Cette stratégie religieuse se complète par une stratégie ethnique. Le pays se divise en trois ethnies, les Maures Blancs, les Maures Noirs et les Negro-Mauritaniens. Si la première concentrent pouvoir et richesse, ce sont les derniers, marginalisés, qui représentent la majorité de la population. Ces inégalités constituent un vivier de trouble et le gouvernement mauritanien en a bien conscience. Afin d’y faire face, ce dernier a mis en place une politique d’ouverture au sein de l’appareil militaire voyant apparaître les premiers sous-officiers et officiers appartenant aux ethnies marginalisées.
Si cet effort est un premier pas important, il est bien insuffisant et souligne les limites de l’appareil sécuritaire dans la pacification d’une situation aussi complexe. Les forces armées ont un rôle important à jouer, mais sans mesures politico-économiques concomitantes, elles sont condamnées aux demi-succès et aux victoires sans lendemains.
Une armée efficace mais aux nombreux talons d’Achille
Si le modèle mauritanien connaît de beaux succès, il possède aussi quelques limites. Le corps des sous-officiers est sous-développé, laissant apparaître des problèmes de commandement sur le terrain, mais aussi d’insubordination. Le despotisme et la corruption continuent de gangrener l’armée, l’appareil sécuritaire et le gouvernement en règle générale, malgré les efforts consentis pour lutter contre. Cela a pour conséquence l'affaiblissement des capacités de combat de l’armée, mais forme aussi un terreau favorable au Djihadisme, en créant un mécontentement de fond.
À cela s'ajoutent des accords conclus avec certains groupes djihadistes, qui sont un secret de polichinelle. En échange de la garantie que ces groupes ne s’attaqueront pas à la Mauritanie, cette dernière s’engage à ne pas les pourchasser dans leurs bastions ni à appuyer les pays voisins dans leur lutte. Si ces accords n’engagent qu’une fraction des GAT, ils contribuent à fragiliser la sécurité régionale en sacrifiant les pays voisins sur l’autel des intérêts propres de la Mauritanie et en accentuant la méfiance réciproque. D’autant plus qu’en cas de chute de ces derniers, il y a bien peu de chances que les GAT, enhardis et renforcés, épargnent la Mauritanie, accords ou non.

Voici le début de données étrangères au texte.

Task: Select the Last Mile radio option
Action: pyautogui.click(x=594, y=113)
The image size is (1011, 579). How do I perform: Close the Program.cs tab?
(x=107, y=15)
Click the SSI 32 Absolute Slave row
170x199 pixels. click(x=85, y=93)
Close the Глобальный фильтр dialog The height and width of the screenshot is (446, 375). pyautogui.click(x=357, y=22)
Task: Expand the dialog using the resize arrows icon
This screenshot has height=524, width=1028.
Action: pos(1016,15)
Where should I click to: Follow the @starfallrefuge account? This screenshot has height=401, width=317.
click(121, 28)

Les faibles capacités de liaison sol/air limitent aussi l’avantage obtenu de la supériorité aérienne et entraînent des risques de tir amis accrus.

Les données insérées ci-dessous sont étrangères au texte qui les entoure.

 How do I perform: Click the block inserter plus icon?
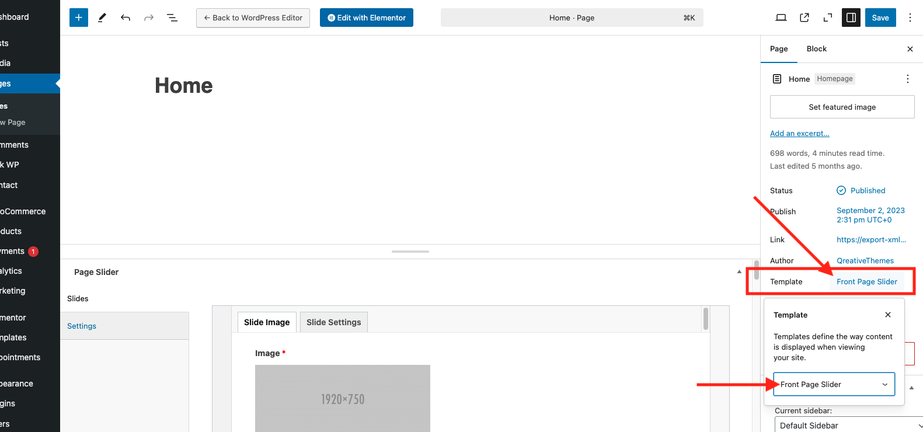point(79,18)
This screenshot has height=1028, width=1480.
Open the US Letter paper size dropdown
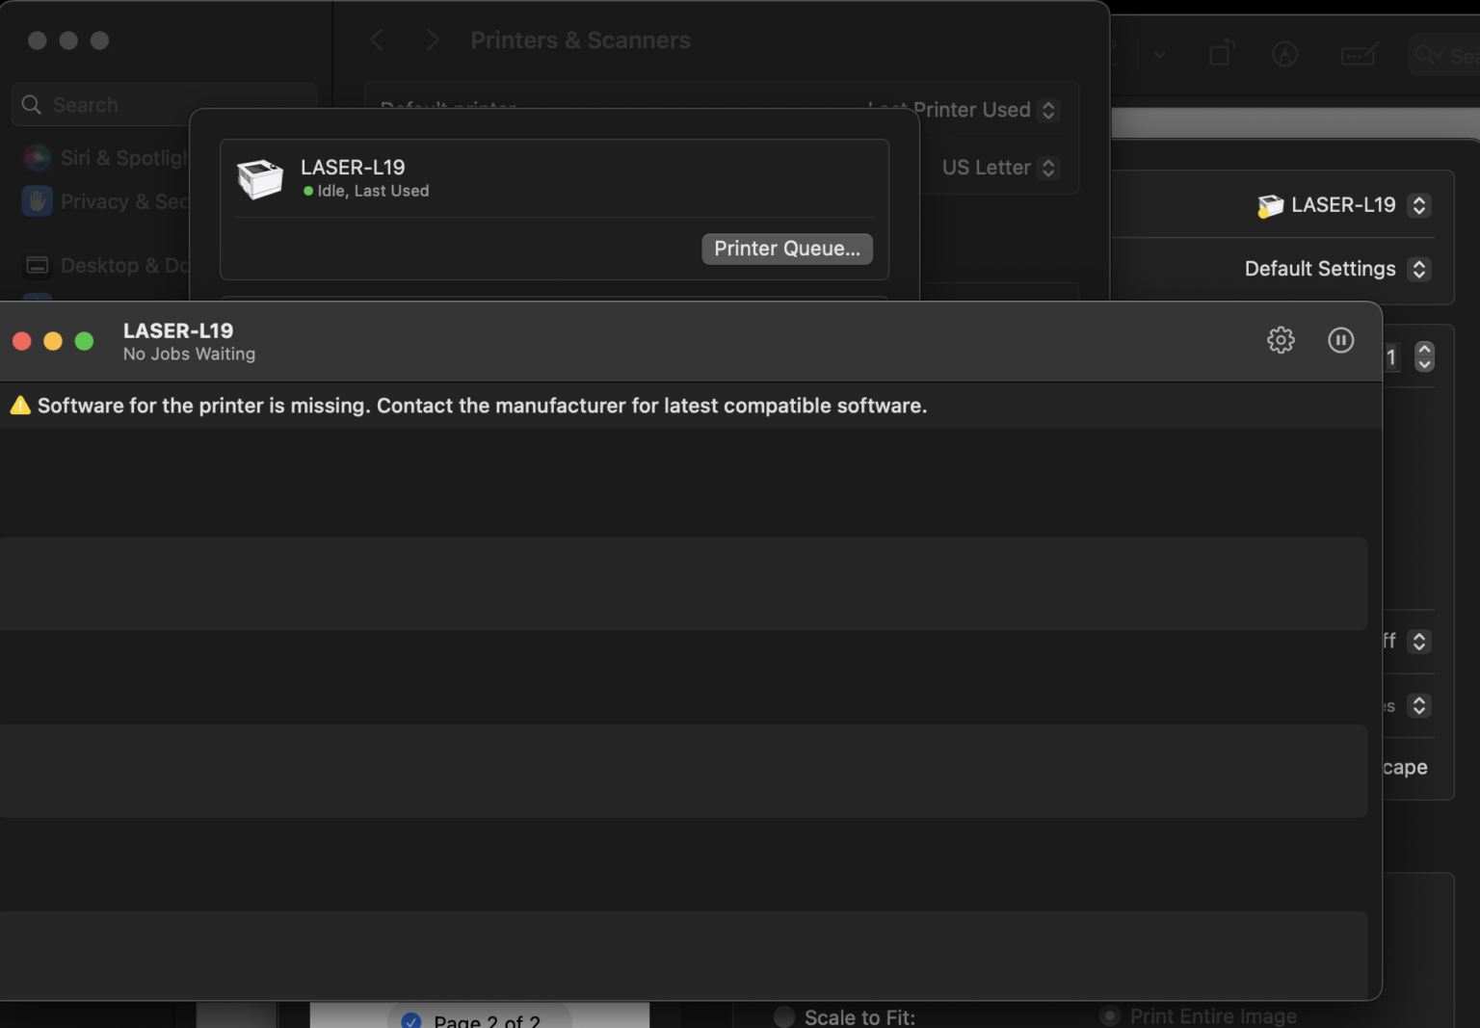(1000, 168)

De plus, la faiblesse de la population conduit mécaniquement à une armée de faible effectif, qui, si elle se montre capable de sécuriser une frontière, risque d'être dépassée en cas d'ouverture d'un second front, notamment en cas de reprise du conflit au Sahara occidental. L'absence de réserve organisée et opérationnelle se fera alors lourdement sentir.
Conclusion
Si le modèle mauritanien n’est pas parfait, il démontre que des solutions existent pour pallier les problèmes sécuritaires de la région sahélienne. Solutions dont les Africains sont les acteurs principaux. Astucieux mélange de pragmatisme, de coopération internationale et de volonté politique, le modèle sécuritaire mauritanien est une lueur d’espoir pour de nombreux habitants du Sahel qui désespèrent de voir leur armée triompher de la menace terroriste et, plus généralement, des troubles frappant la région. Encore faut-il que leurs dirigeants fassent preuve de la même volonté et du même pragmatisme que celui des Mauritaniens en arrêtant notamment d’avoir recours à d’inefficaces et très onéreux mercenaires.